Exercise requirements> Could you recast everything from the line containing "Check Madeline Lewis-Landon" down to and including the line containing "Open David Dayen's" as a numbered list, leaving out any blank lines?

━━━━━━━━━━

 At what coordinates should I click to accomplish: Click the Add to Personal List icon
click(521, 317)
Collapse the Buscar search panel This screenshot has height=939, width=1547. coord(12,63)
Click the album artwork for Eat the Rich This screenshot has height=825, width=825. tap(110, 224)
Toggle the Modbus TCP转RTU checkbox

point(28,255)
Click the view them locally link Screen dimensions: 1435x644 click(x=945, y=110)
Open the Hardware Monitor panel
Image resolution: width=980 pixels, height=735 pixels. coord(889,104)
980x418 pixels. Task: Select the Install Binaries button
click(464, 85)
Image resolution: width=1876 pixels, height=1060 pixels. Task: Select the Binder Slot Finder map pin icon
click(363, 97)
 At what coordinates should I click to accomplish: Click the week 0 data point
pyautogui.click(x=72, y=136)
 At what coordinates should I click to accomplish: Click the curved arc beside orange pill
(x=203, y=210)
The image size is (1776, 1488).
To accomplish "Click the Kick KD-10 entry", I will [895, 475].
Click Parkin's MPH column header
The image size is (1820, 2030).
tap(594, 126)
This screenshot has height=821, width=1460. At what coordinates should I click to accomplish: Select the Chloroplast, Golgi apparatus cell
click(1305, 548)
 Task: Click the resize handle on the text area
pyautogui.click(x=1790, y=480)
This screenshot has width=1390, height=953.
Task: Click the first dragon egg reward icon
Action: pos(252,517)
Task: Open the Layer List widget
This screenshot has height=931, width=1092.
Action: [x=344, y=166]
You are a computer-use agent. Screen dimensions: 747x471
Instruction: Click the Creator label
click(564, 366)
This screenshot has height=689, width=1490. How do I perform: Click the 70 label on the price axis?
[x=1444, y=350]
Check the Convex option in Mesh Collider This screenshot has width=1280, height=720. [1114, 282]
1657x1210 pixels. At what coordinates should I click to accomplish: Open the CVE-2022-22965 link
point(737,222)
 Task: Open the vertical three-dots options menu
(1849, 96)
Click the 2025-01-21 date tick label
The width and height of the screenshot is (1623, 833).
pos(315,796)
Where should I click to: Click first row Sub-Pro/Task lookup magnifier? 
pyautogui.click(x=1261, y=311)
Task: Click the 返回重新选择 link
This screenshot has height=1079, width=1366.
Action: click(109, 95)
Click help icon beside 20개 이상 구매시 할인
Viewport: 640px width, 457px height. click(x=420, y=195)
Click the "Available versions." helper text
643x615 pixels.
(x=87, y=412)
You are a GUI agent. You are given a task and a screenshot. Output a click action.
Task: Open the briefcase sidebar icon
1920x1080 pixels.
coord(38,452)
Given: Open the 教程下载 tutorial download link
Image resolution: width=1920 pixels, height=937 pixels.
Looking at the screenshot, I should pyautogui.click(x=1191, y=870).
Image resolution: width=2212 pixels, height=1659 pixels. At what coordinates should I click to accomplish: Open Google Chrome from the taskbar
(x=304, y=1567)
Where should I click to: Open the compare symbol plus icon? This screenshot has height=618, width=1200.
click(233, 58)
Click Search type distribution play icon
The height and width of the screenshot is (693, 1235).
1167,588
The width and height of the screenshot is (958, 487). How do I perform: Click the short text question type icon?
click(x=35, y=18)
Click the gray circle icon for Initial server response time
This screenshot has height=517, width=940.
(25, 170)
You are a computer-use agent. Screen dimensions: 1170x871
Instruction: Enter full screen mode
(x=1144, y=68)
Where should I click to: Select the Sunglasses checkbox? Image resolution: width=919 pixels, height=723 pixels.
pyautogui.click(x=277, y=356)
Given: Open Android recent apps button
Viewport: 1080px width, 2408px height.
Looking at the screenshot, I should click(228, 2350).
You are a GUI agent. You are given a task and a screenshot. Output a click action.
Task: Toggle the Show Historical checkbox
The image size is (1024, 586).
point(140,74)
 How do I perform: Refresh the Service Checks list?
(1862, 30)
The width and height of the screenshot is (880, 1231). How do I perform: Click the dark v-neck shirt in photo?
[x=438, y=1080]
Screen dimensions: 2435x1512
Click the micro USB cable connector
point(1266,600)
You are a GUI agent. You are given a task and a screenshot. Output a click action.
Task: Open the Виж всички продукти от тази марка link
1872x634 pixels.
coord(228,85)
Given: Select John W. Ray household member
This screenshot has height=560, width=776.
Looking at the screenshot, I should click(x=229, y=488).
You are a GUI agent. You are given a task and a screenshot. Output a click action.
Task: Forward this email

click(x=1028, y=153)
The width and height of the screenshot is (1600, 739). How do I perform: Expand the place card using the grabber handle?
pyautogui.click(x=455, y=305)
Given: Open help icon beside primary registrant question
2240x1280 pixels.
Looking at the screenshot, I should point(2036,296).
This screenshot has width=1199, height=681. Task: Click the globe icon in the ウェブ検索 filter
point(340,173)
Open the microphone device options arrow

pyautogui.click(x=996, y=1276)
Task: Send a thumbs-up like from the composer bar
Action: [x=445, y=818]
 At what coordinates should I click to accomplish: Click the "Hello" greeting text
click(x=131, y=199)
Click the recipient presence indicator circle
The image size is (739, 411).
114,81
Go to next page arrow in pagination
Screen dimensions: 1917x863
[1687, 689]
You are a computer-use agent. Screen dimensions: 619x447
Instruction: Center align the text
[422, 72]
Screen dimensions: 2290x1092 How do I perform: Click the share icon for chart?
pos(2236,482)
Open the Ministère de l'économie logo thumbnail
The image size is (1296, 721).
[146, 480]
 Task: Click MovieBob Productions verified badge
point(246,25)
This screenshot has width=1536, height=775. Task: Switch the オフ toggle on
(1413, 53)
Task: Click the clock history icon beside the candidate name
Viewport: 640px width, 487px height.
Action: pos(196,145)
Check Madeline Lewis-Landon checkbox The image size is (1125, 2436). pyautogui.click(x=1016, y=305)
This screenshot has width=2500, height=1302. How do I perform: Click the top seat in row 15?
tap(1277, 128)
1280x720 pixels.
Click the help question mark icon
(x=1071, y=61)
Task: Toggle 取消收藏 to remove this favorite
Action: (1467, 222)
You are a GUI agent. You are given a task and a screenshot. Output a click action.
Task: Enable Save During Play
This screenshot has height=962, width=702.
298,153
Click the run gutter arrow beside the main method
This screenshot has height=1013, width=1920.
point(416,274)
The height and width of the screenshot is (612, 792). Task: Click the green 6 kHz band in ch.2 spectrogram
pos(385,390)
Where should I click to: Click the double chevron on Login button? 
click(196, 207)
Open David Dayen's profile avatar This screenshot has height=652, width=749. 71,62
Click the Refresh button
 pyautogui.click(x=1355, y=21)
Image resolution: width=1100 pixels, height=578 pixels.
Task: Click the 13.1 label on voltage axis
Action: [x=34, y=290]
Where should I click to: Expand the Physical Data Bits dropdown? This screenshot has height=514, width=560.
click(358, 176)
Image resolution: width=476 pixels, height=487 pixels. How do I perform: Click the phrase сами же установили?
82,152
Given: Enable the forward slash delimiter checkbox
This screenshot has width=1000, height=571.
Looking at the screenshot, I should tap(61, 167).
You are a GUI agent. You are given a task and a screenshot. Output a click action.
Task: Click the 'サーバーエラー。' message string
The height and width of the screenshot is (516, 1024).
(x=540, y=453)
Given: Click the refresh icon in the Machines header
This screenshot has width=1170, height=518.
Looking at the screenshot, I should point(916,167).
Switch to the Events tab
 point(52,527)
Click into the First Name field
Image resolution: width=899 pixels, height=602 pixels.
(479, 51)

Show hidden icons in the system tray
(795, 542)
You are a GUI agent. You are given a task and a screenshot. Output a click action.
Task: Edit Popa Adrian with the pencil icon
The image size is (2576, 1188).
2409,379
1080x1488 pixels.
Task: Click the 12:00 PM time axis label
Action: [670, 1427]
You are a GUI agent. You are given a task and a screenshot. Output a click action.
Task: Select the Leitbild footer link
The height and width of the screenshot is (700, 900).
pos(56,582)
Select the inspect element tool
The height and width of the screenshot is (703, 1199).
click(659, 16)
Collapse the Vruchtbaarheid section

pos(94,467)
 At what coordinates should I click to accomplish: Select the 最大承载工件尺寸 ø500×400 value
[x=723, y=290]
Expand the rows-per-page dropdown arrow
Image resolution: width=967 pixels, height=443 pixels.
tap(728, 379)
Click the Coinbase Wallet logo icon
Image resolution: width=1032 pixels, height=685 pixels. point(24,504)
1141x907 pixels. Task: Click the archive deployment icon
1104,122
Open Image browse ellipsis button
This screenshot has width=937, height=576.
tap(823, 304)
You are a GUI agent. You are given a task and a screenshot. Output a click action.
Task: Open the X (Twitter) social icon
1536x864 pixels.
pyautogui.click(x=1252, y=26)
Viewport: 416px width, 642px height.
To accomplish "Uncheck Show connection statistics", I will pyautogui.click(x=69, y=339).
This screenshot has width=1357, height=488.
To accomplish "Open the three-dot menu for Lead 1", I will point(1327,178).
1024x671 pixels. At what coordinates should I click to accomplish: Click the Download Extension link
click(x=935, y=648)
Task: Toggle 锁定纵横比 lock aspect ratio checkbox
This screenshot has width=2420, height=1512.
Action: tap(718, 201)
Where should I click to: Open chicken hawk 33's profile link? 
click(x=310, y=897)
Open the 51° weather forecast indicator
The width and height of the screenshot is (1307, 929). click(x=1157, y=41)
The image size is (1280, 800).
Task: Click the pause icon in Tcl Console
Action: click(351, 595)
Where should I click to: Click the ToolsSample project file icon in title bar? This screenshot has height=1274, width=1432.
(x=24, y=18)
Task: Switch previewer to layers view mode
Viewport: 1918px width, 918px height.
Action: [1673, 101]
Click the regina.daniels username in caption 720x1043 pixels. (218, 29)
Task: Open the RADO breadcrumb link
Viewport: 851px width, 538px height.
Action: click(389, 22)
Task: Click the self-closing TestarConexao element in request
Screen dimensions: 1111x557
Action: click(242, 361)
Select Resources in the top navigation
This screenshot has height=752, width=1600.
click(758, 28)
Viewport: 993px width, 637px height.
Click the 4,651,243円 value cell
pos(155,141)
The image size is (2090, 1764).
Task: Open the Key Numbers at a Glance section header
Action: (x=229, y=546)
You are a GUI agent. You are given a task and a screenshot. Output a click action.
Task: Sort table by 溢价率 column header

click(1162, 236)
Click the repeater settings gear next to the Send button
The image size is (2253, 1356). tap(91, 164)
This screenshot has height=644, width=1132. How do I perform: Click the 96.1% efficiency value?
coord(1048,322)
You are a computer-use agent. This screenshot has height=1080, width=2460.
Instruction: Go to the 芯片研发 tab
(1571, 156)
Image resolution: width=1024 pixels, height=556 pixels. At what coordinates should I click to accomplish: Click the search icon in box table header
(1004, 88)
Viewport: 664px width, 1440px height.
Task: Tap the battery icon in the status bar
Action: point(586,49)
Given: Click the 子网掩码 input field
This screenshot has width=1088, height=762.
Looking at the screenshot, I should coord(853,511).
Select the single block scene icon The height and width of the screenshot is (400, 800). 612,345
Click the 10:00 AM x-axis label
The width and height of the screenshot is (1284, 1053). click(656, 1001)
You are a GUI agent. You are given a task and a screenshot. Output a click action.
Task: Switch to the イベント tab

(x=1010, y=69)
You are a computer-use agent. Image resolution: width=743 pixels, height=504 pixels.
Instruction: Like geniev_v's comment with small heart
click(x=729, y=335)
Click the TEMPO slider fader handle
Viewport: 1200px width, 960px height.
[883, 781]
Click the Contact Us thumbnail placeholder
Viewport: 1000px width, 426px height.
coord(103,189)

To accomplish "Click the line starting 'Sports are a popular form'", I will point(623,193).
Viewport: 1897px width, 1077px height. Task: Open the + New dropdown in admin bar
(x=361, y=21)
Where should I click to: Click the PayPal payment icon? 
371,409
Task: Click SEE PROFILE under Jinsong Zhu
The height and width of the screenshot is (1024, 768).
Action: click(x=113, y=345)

━━━━━━━━━━

Task solution>
1. Check Madeline Lewis-Landon checkbox The image size is (1125, 2436). pyautogui.click(x=1016, y=305)
2. This screenshot has width=2500, height=1302. How do I perform: Click the top seat in row 15?
3. tap(1277, 128)
4. 1280x720 pixels.
5. Click the help question mark icon
6. (x=1071, y=61)
7. Task: Toggle 取消收藏 to remove this favorite
8. Action: (1467, 222)
9. You are a GUI agent. You are given a task and a screenshot. Output a click action.
10. Task: Enable Save During Play
11. This screenshot has height=962, width=702.
12. 298,153
13. Click the run gutter arrow beside the main method
14. This screenshot has height=1013, width=1920.
15. point(416,274)
16. The height and width of the screenshot is (612, 792). Task: Click the green 6 kHz band in ch.2 spectrogram
17. pos(385,390)
18. Where should I click to: Click the double chevron on Login button? 
19. click(196, 207)
20. Open David Dayen's profile avatar This screenshot has height=652, width=749. 71,62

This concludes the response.